The Buffer Salts of Blood


The Buffer Salts of Blood has protective action against injury.In their absence or deficiency,new cells with specialized metabolism to produce a new buffer acid radicals are evolved. These new cells are the cancer cells….


THE acid radicals of free phosphorus and chlorine have been known as the buffer salts. This buffer action is one of protection to save the body against injury. The questions at once arise-protection against what, and how is this protective or buffer action brought about?.

An acid radical can only protect the body by eliminating a danger due to a dangerous alkaline salt, when by chemical combination an innocuous product is formed. The purpose of the buffer or protective acid radicals is therefore to combine with such dangerous salts as those of the caustic minerals of sodium, calcium, potassium, etc. Without this purpose the buffer salts would not exist because they would then be purposeless.

It is therefore obvious that when the buffer salts are absent or deficient a natural and normal body protection is absent or deficient. Under these circumstances the body is exposed to danger. To danger what from? From dangerous alkaline mineral salts such as the caustic end products of the hydrolysis of mineral salts. Without these buffer salts of free chlorine and phosphorus in the blood plasma, the ingestion of chemical mineral salts, by their hydrolysis to caustics, must rapidly destroy the body, unless there is another means of protection present in the body. There is another protection the free carbon dioxide of the blood plasma, whose combination with the caustic mineral salts forms the mineral carbonates. Why then are the free acid radicals of phosphorus and chlorine necessary, if the presence of free carbon dioxide will protect the body against the caustic mineral end products of the hydrolysis of all ingested mineral chemical agents? Because the carbonates circulating in the blood plasma are in themselves a source of extreme danger to the body.

**PROMPT 1**
According to the passage on buffer salts, what does the free carbon dioxide of the blood plasma form when it combines with the caustic mineral salts?
**PROMPT 2**
Decide whether each statement agrees with the passage on buffer salts. (a) The buffer salts are the acid radicals of free phosphorus and chlorine. (b) The carbonates circulating in the blood plasma pose no danger to the body. (c) Sodium is named among the caustic minerals.

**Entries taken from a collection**

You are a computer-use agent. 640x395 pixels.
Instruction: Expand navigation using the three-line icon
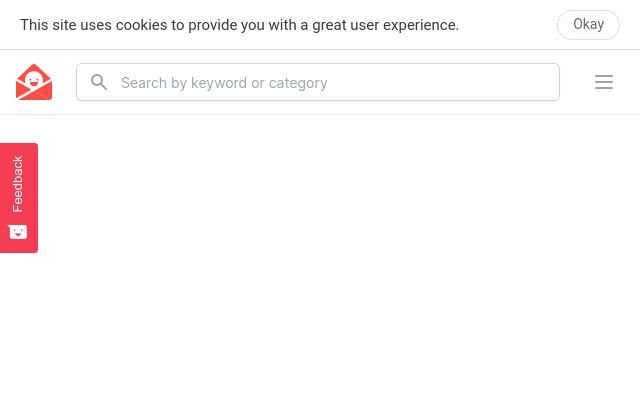pyautogui.click(x=604, y=82)
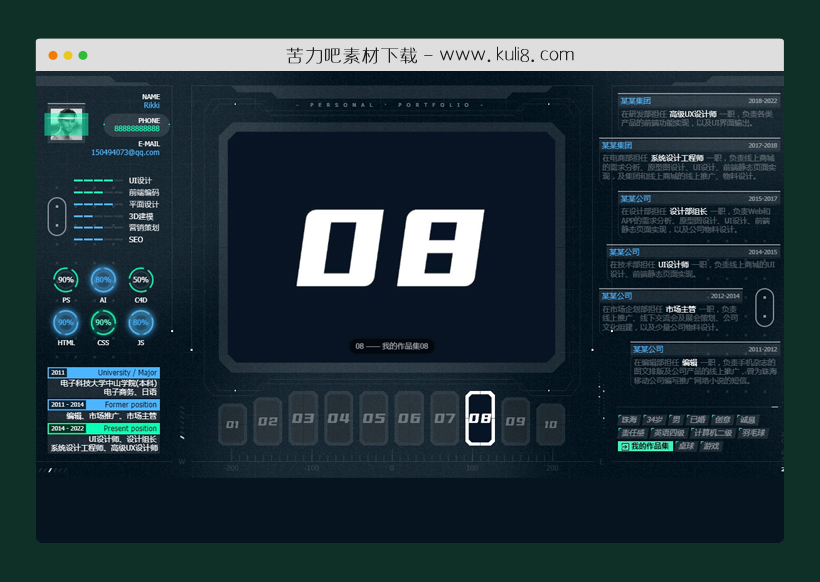
Task: Click the UI设计 skill level bar
Action: 101,181
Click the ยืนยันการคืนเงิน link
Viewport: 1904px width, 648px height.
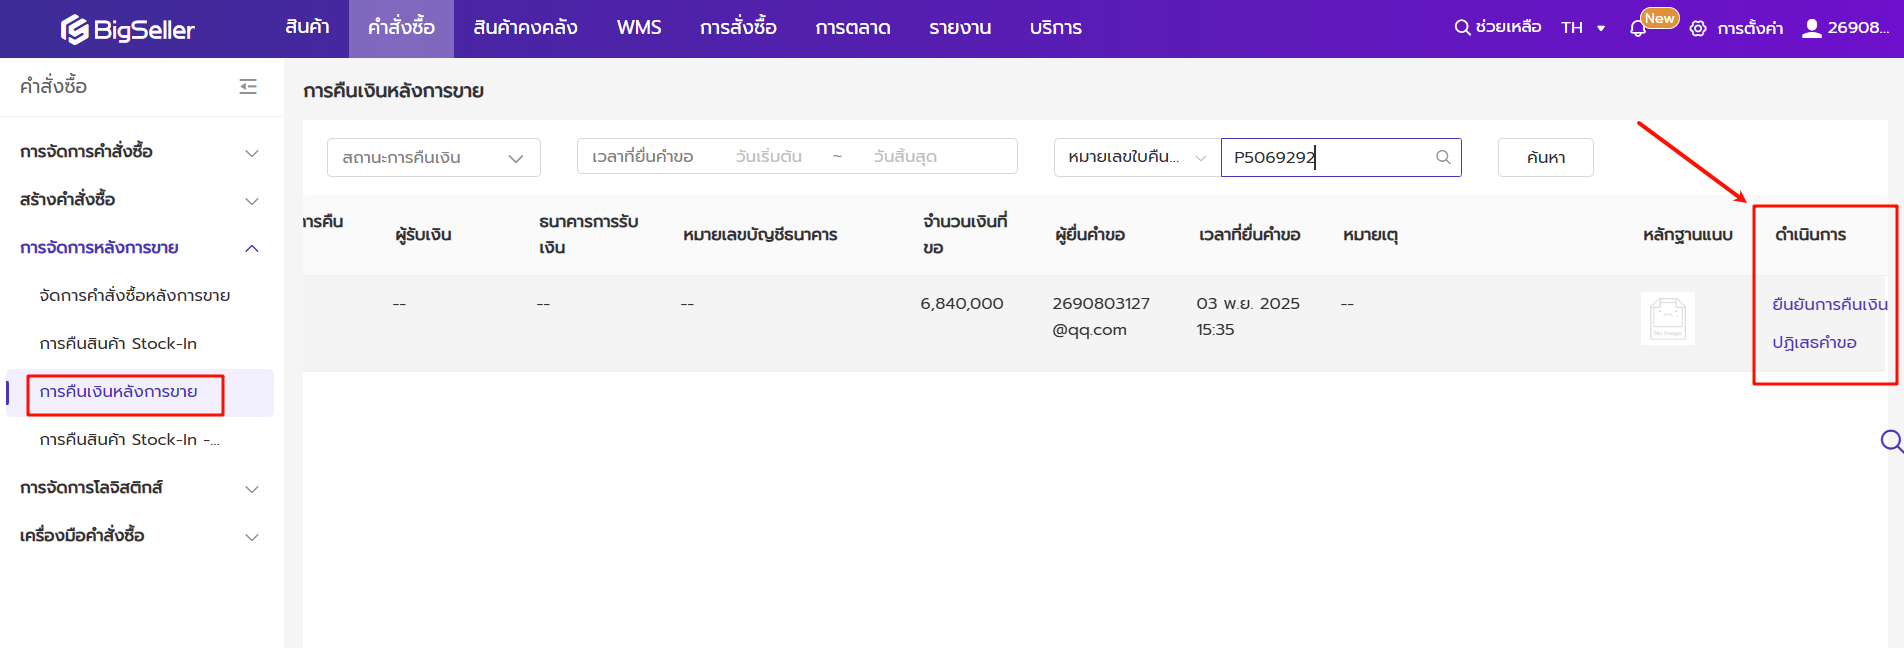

**TASK SOLUTION 1**
It forms the mineral carbonates.

**TASK SOLUTION 2**
(a) Yes: "THE acid radicals of free phosphorus and chlorine have been known as the buffer salts."
(b) No: "the carbonates circulating in the blood plasma are in themselves a source of extreme danger to the body."
(c) Yes: "such dangerous salts as those of the caustic minerals of sodium, calcium, potassium, etc."